I let her shoot up the whole box. She missed about as much as she hit but she always came close. It was damn good shooting, any way you looked at it. And you could see she loved it. It was in the brightness of her eyes, in the way she set herself to fire, in her eagerness to reload. By the time she’d used up the last of the cartridges she was as easy with a gun as she was behind the wheel of a car. It comes that naturally to some.

“Not bad, girl,” I said when she was done. “If you want, I’ll bring the .380 tomorrow and show you how to shoot that.”

She leaped into my arms, locking her legs around my waist and giving me an unintentional conk on the back of the head with the revolver in her hand.

“Oh I’m sorry, I’m sorry,” she said, and kissed my head—and then we were both laughing as I swung her around.

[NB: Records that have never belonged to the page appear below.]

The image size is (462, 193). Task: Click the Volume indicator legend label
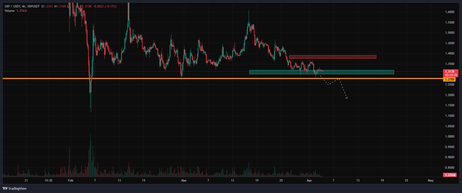click(x=9, y=11)
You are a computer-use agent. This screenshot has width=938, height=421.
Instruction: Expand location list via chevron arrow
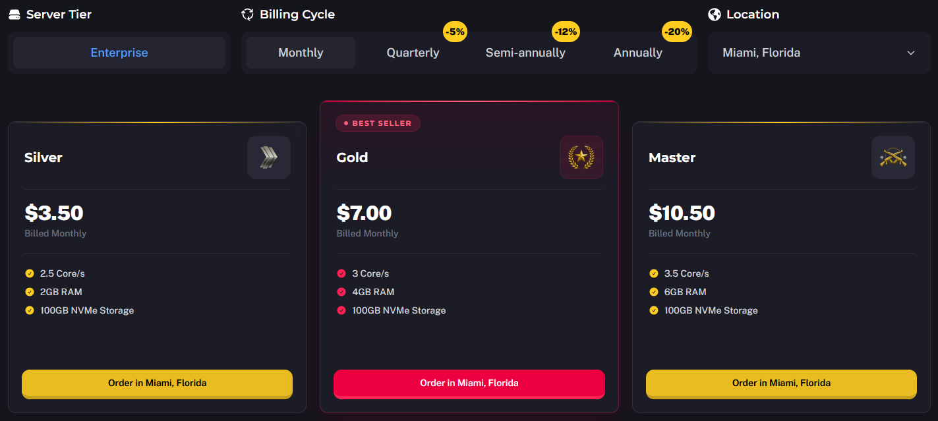tap(911, 53)
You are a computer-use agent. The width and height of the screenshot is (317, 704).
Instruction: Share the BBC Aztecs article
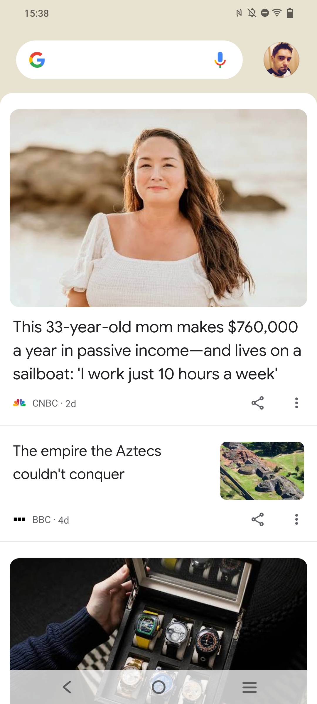pos(257,519)
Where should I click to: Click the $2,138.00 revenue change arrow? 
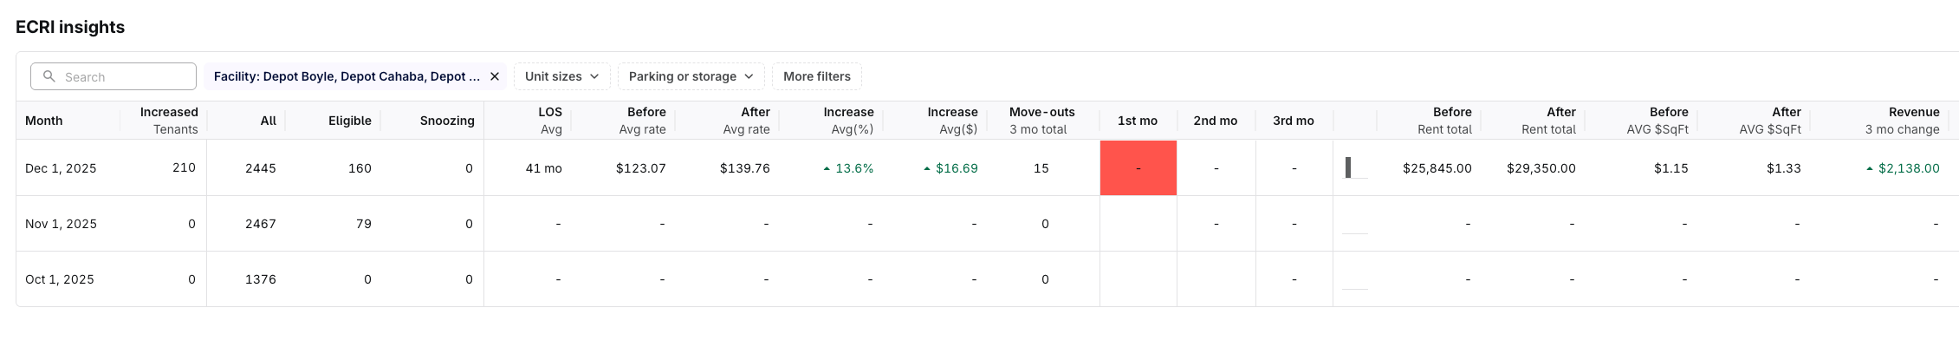(x=1870, y=168)
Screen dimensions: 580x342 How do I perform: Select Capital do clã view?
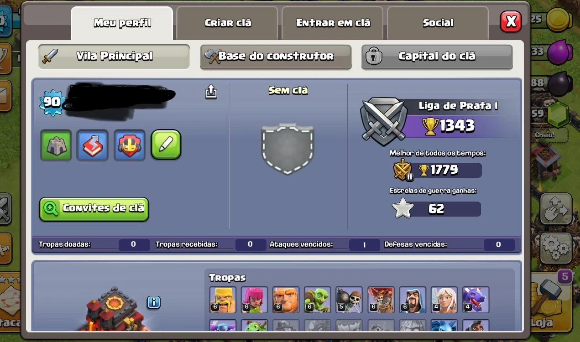[437, 57]
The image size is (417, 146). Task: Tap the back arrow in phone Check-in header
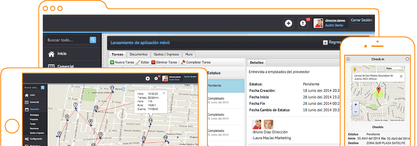coord(348,59)
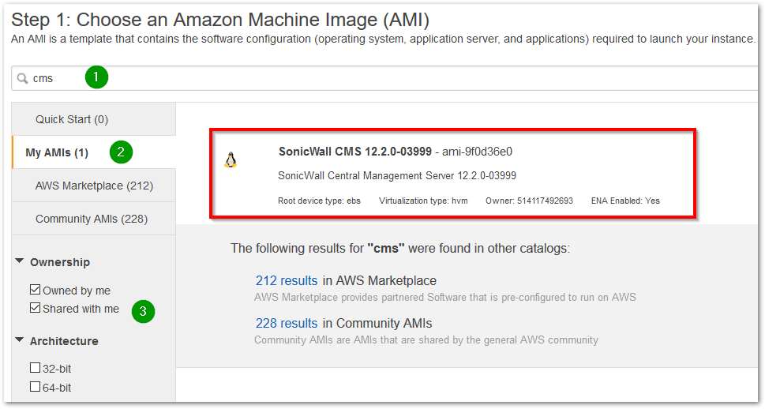The height and width of the screenshot is (409, 765).
Task: Open the 212 results Marketplace link
Action: point(287,280)
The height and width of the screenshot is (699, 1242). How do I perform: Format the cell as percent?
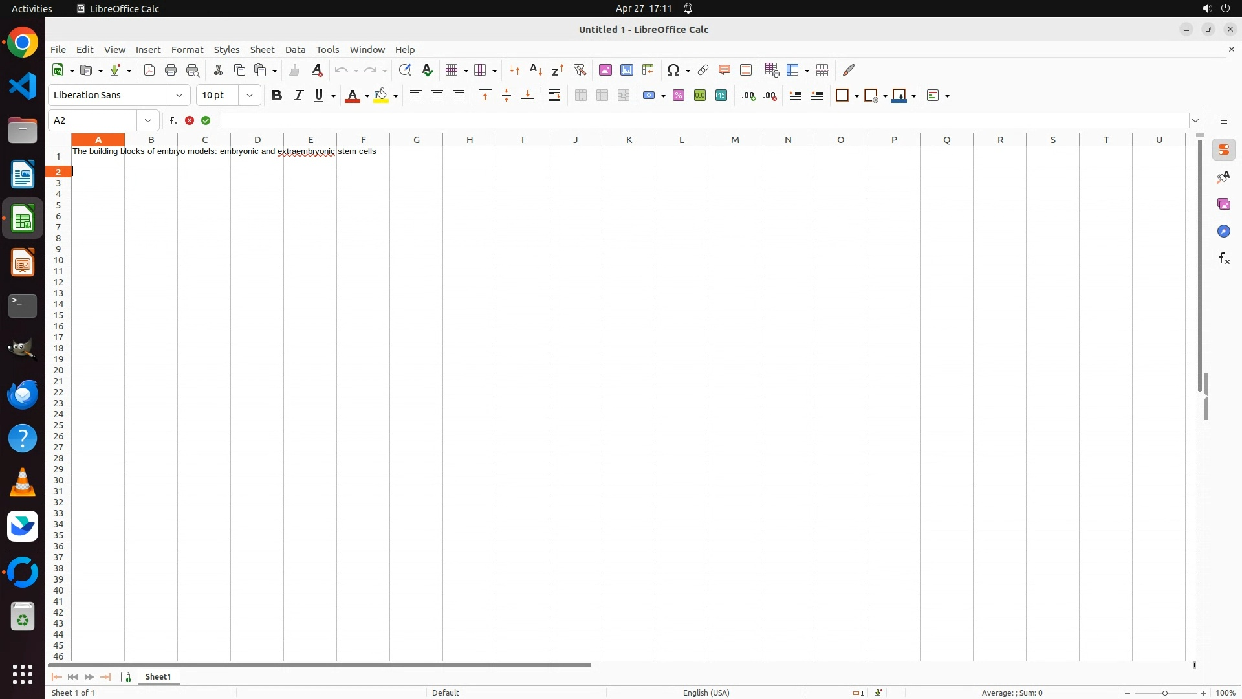point(678,96)
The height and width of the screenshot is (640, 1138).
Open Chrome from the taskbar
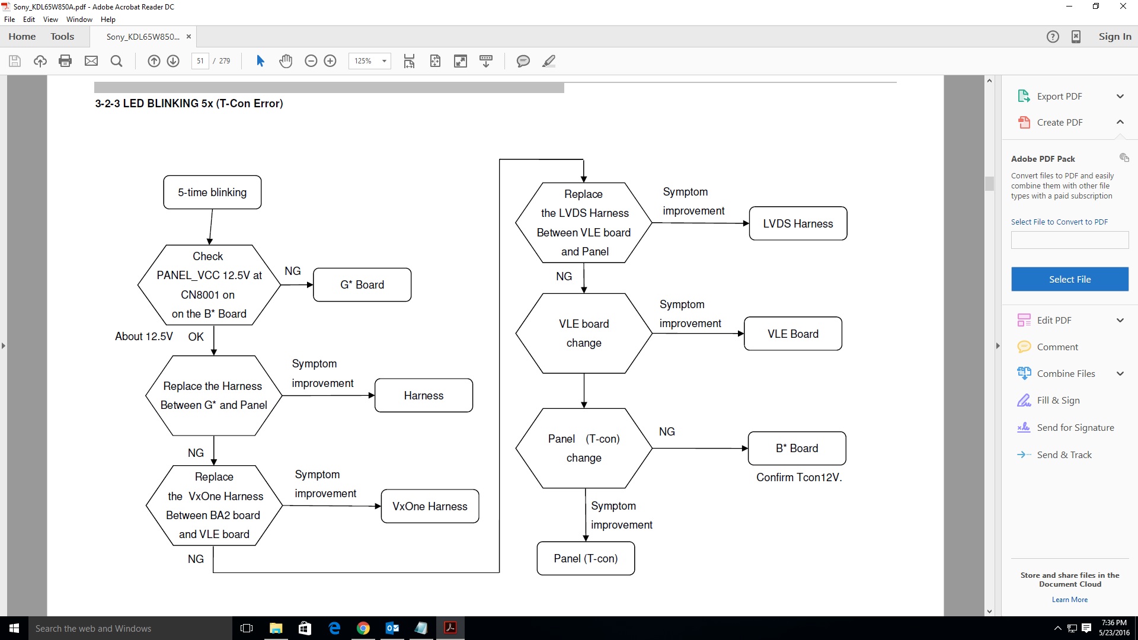point(363,628)
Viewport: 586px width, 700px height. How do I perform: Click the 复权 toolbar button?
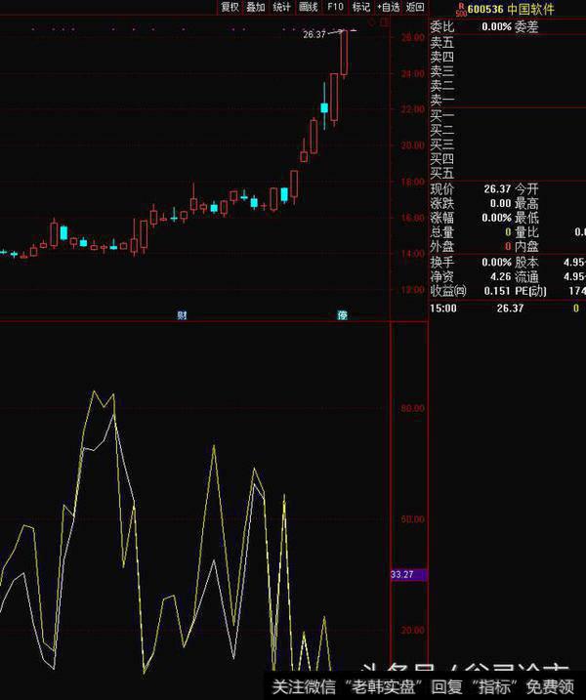[230, 7]
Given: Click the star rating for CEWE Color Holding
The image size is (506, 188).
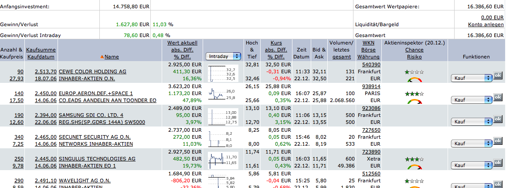Looking at the screenshot, I should 414,72.
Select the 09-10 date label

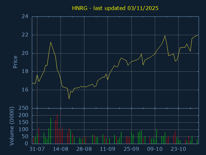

We stopped at the swimming hole to cool off before going home. There were a few kids there, swinging on the rope and splashing around, but they left pretty soon after we arrived, and we had the place to ourselves. We dogpaddled over to a shady spot under a dense overhang of tree branches where we could stand with the water up to our necks. We ran our hands all over each other under the water and she undid my pants and took hold of me and I slipped my hand up under her dress and underwear and we hugged close and gasped against each other’s neck as we used our hands on each other and a minute later both of us groaned with our climax. Then hugged and kissed and got into another laughing fit.